### THE TASK
Rescale the records from the line containing "You are a GUI" through the end of the records, both ends included, giving only these lines again with their requests unchanged. Multiply every coordinate in the answers by 1.5, round to whole numbers with halves going up, and leave the pictures out.

### TASK DATA

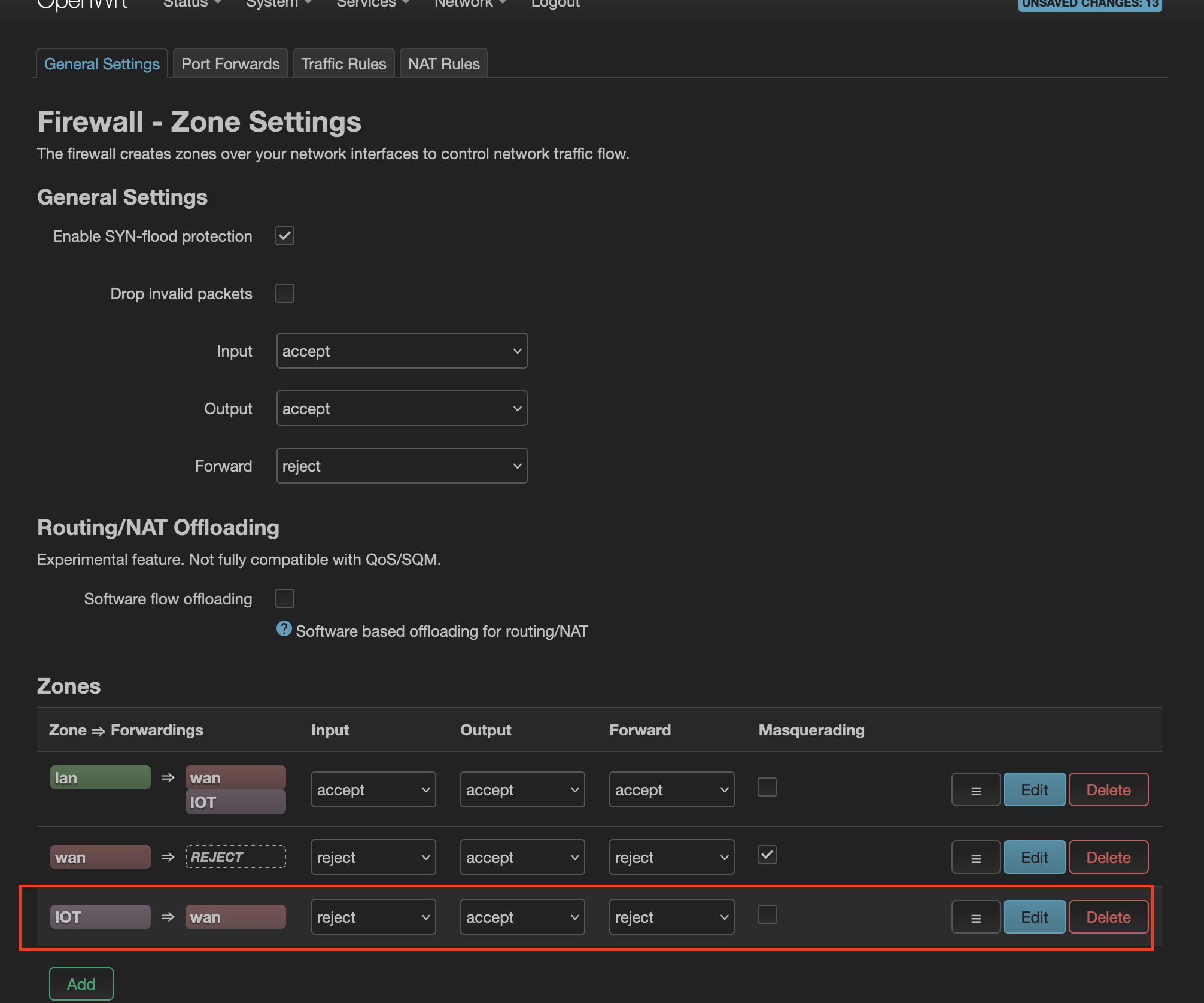The height and width of the screenshot is (1003, 1204).
Task: Enable Drop invalid packets checkbox
Action: (285, 293)
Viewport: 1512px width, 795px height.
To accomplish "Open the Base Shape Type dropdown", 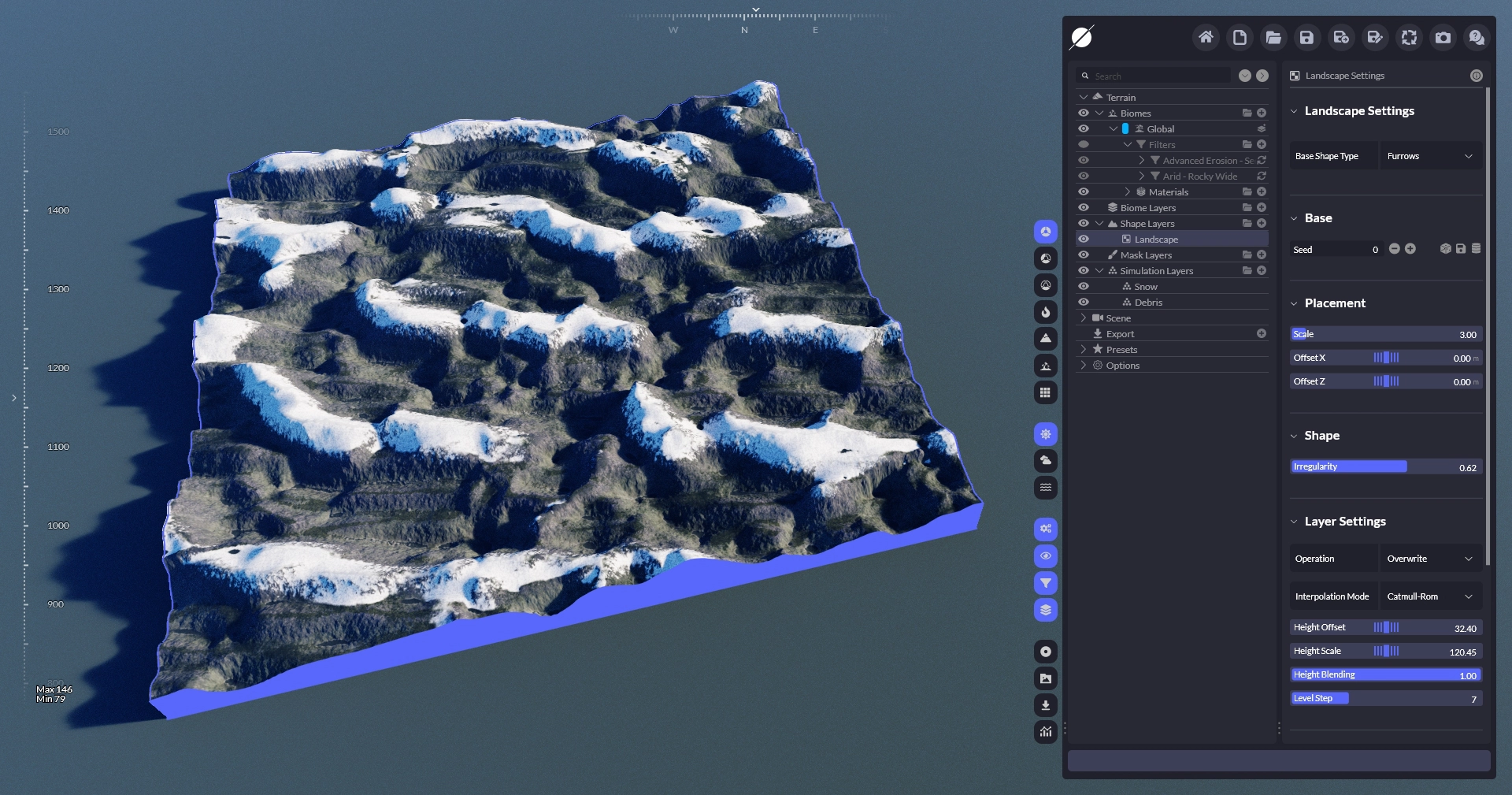I will point(1429,156).
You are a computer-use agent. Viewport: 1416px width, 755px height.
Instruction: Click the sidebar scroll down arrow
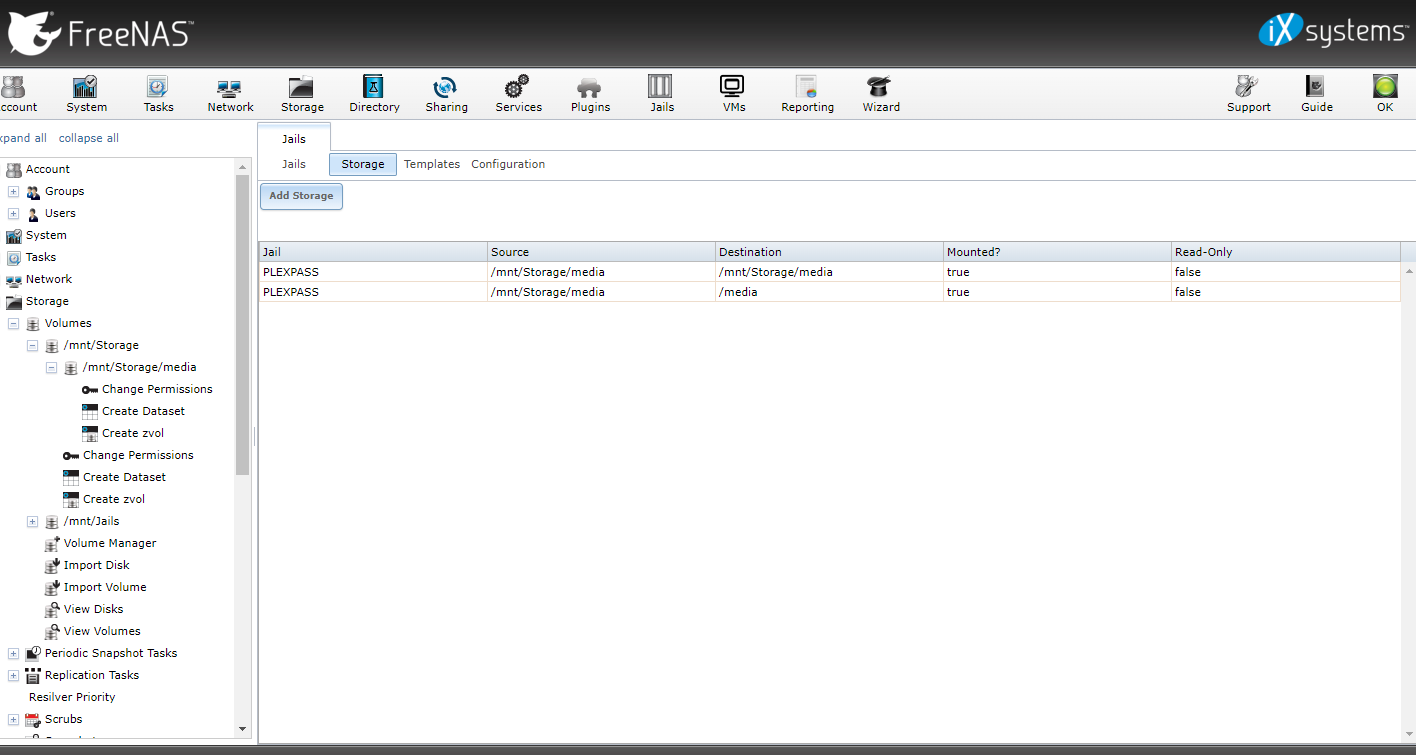242,729
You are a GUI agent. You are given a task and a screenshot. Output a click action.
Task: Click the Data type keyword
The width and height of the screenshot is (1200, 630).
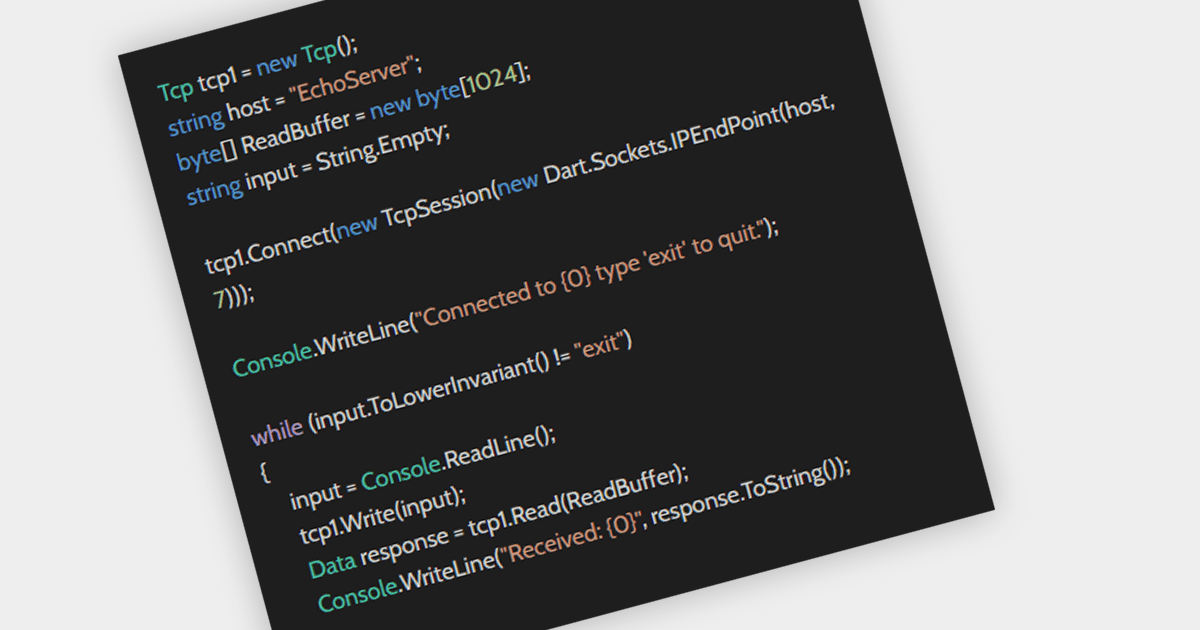pyautogui.click(x=330, y=566)
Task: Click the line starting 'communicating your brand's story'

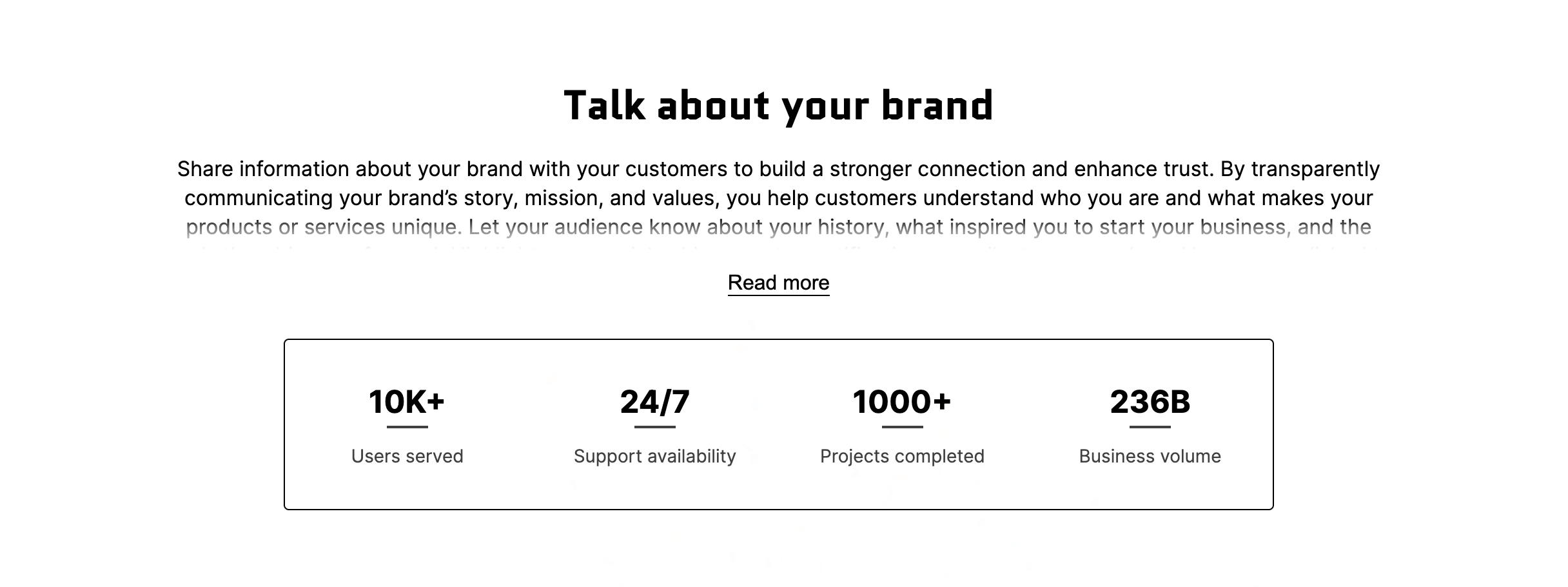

### EXERCISE OUTPUT
You are a GUI agent. You are given a task and a screenshot. Output a click action.
Task: Click the Data type keyword
The width and height of the screenshot is (1200, 630).
pyautogui.click(x=495, y=849)
Task: Click the line starting 'communicating your brand's story'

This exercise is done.